** Given records follows **
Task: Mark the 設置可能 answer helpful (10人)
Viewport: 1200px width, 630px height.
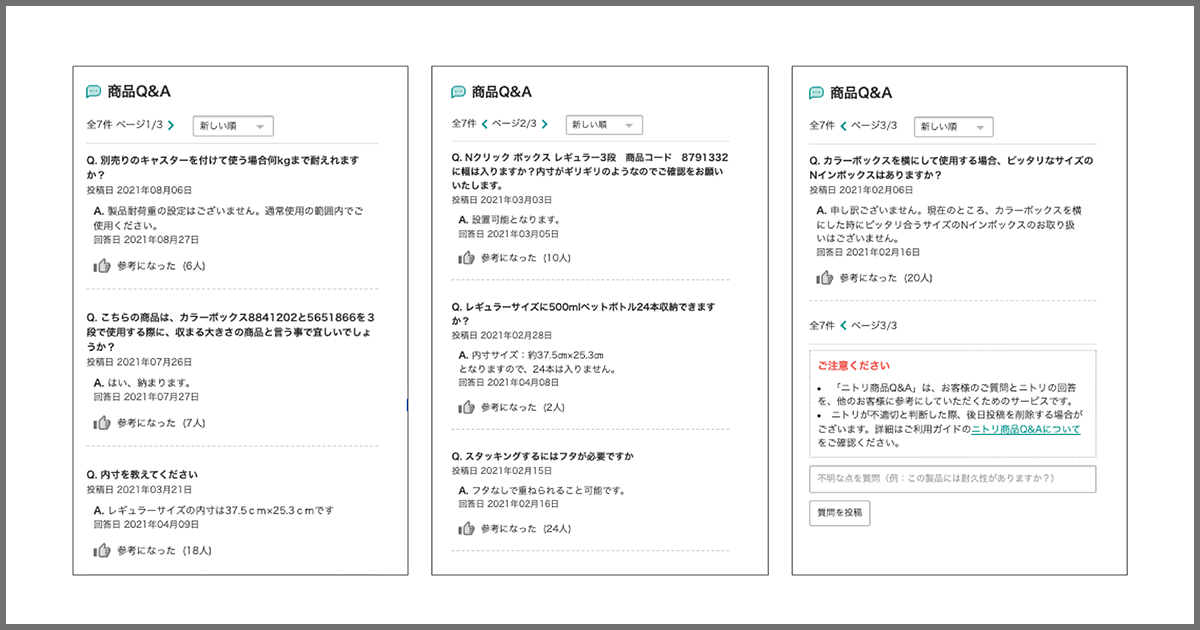Action: coord(466,258)
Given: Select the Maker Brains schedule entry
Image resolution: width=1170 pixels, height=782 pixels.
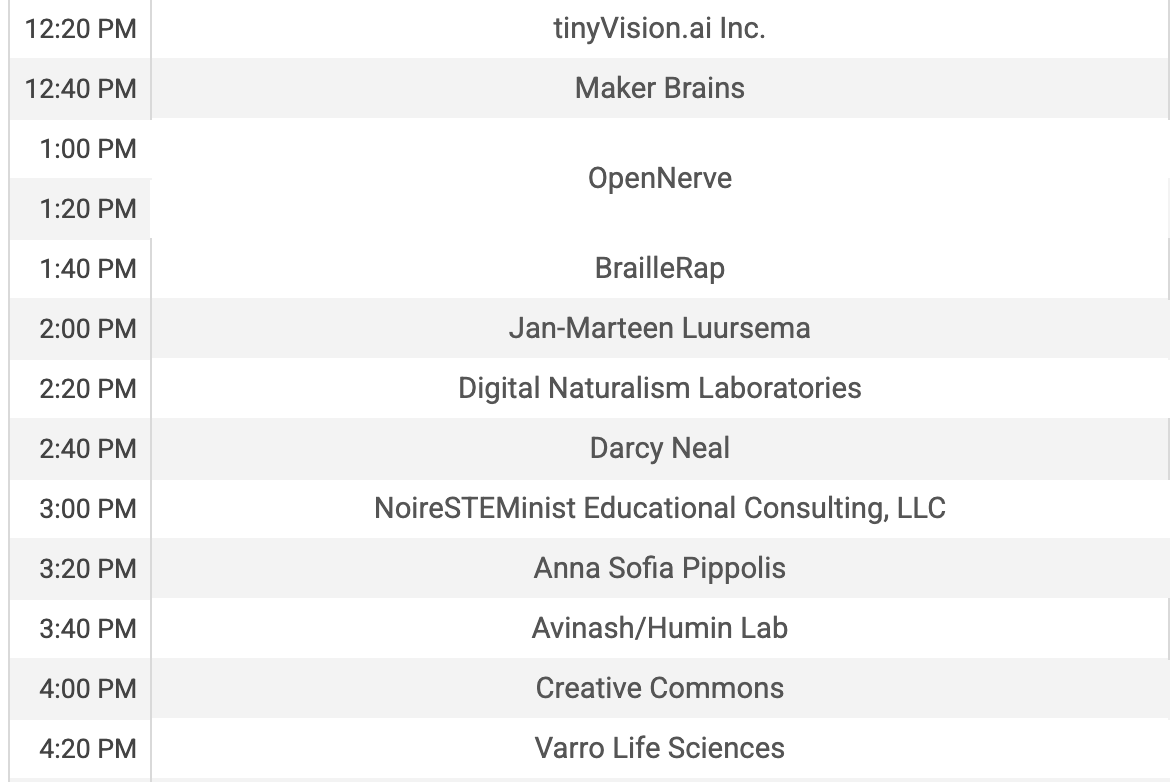Looking at the screenshot, I should click(x=660, y=88).
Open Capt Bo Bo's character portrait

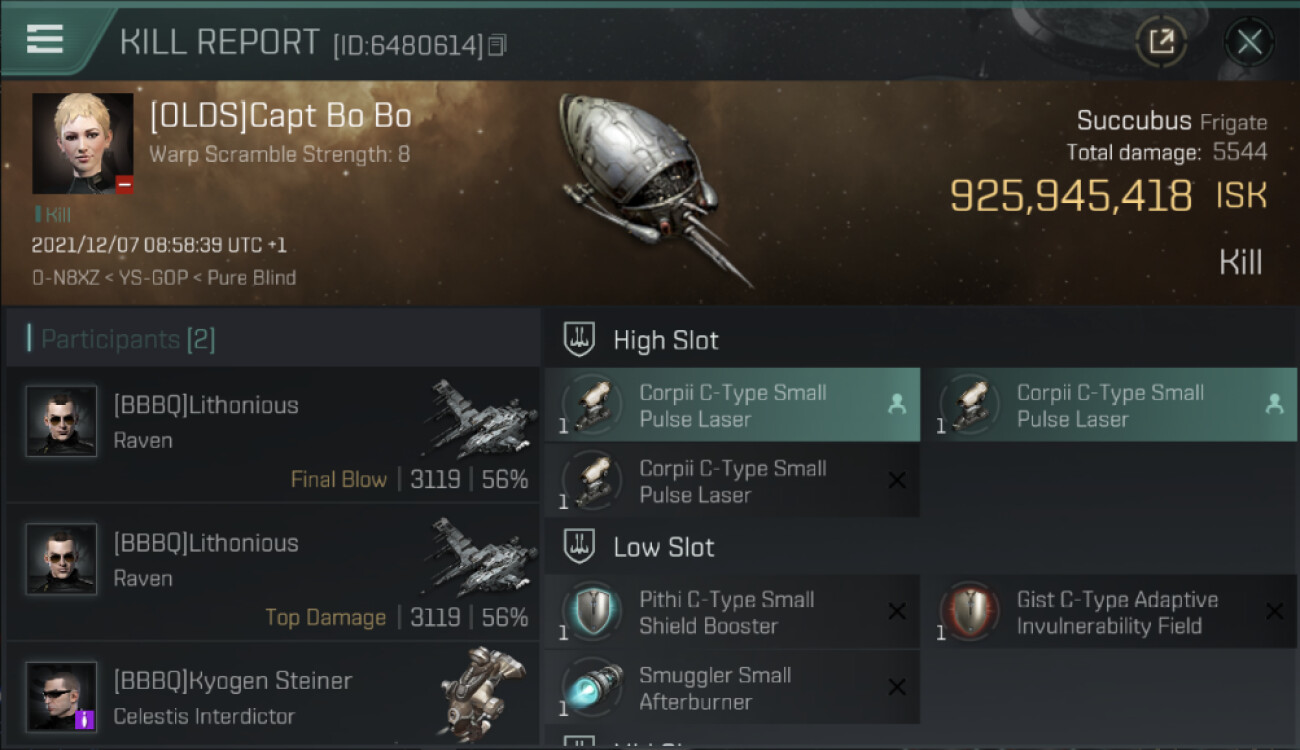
** End of Given records **
- What to work on -
Copy every record exactly as it appears, apart from any pictures.

- Written response -
Task: Mark the 設置可能 answer helpful (10人)
Viewport: 1200px width, 630px height.
Action: coord(466,258)
Given: Select the Maker Brains schedule entry
Image resolution: width=1170 pixels, height=782 pixels.
Looking at the screenshot, I should click(x=660, y=88).
Open Capt Bo Bo's character portrait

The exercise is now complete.